La Regione Campania ha elargito 30mila euro per effettuare un restyling allo storico Giardino della Minerva ubicato nel cuore di Salerno.

Lo storico Giardino della Minerva, costruito nel medioevo ed utilizzato a fini didattici dalla Scuola Medica Salernitana altro fiore all’occhiello per la città, sorge nel cuore del centro storico di Salerno. Esso è stimato come il primo giardino botanico d’Europa e fu costruito con finissime tecniche architettoniche; ospita una grandissima varietà di specie botaniche, poste all’interno del giardino con un criterio di tipo paesaggistico, ognuna di essa possiede una targhetta che la sintetizzi e descriva.

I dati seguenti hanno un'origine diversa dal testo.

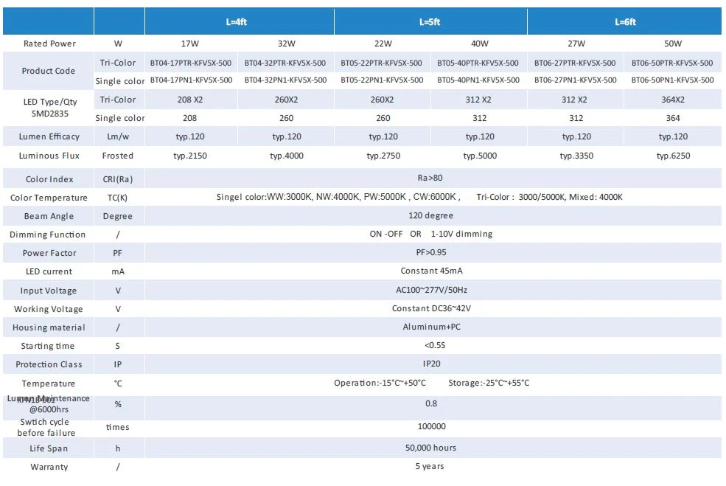Click the L=6ft column header
Screen dimensions: 726x486
(625, 22)
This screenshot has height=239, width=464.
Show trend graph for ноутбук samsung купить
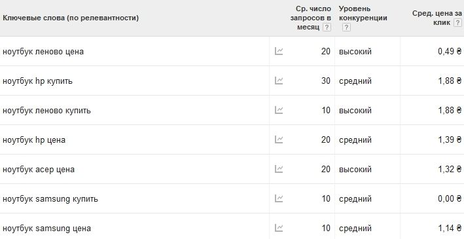pyautogui.click(x=279, y=198)
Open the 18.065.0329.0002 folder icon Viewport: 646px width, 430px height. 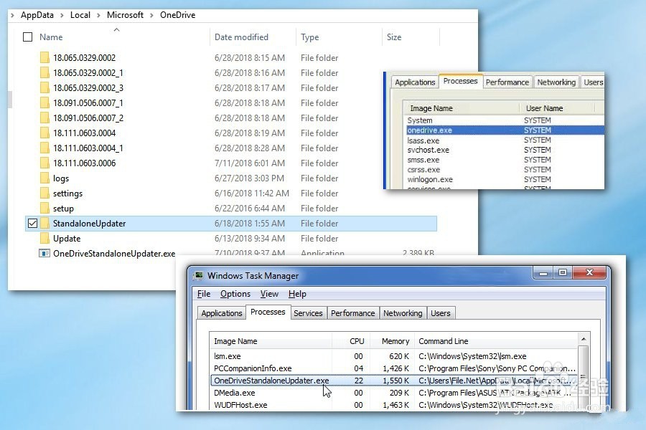click(x=45, y=57)
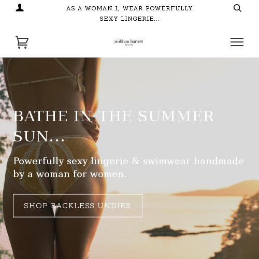This screenshot has height=259, width=259.
Task: Go home via siobhan barrett logo
Action: (x=128, y=42)
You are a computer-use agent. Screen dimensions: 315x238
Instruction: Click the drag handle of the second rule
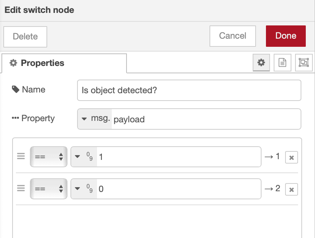click(x=21, y=188)
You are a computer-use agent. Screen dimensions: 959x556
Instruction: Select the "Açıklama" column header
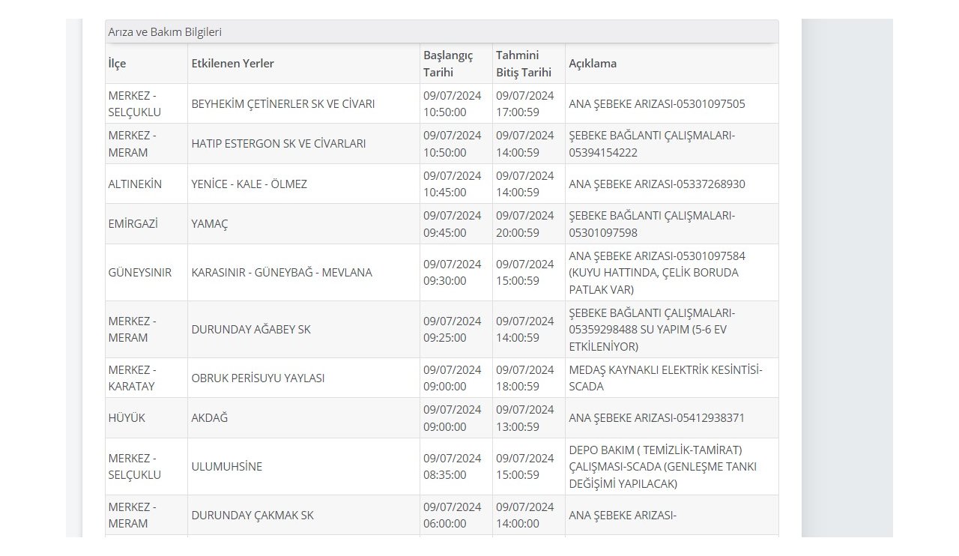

Grazie alle recenti scoperte archeologiche, è possibile ammirare reperti medievali, inoltre, periodicamente ospita mostre d’arte ed eventi culturali.

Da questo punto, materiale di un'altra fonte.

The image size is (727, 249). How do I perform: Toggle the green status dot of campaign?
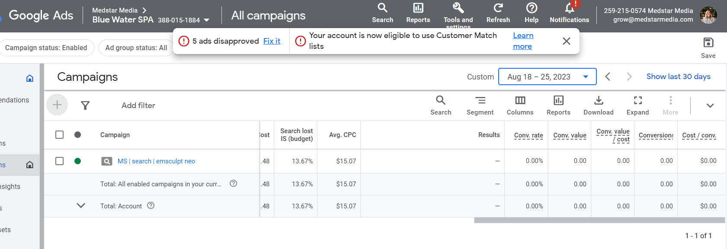(x=77, y=161)
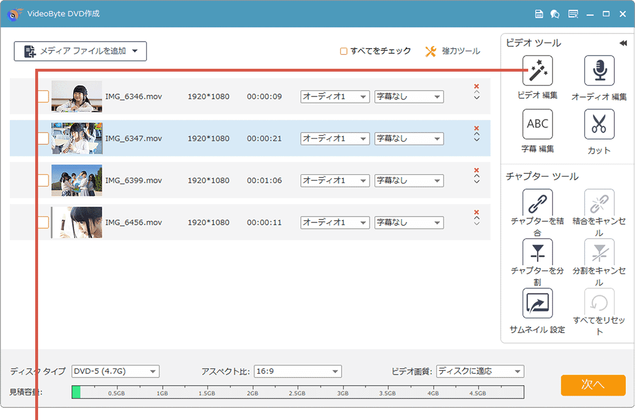Click the チャプターを分割 split icon
The width and height of the screenshot is (635, 420).
(537, 252)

La Regione Campania ha finanziato il progetto di restyling del Comune di Salerno affinché si possa godere in pieno di questo pezzo di storia attraverso l’eliminazione di barriere architettoniche presenti all’interno di esso. Il progetto mira a rendere accessibile il giardino a tutti attraverso la messa in sicurezza di ogni sua parte. Uno dei punti cardine della ristrutturazione consiste nel rendere percorribili le gradinate di accesso all’orto botanico per le carrozzelle mediante rampe di collegamento; altro punto fondamentale consiste nella realizzazione di una piattaforma elevatrice all’interno di Palazzo Capasso, l’ex palazzo della storica famiglia Silvatico che è parte integrante del Giardino della Minerva ed in questo modo integrare le due strutture.

 

Il costo stimato per realizzare questo tipo di modifiche è di  46mila e 620 euro, 30mila euro sono stati donati dalla Regione Campania, con particolare destinazione del fondo alla messa in sicurezza della struttura. I restanti 16mila euro sono stati recuperati dai fondi di bilancio ordinario del Comune di Salerno.

Una grande somma di denaro impiegata per la valorizzazione di un pezzo d’arte e storia salernitana che non può essere lasciato a sé stesso.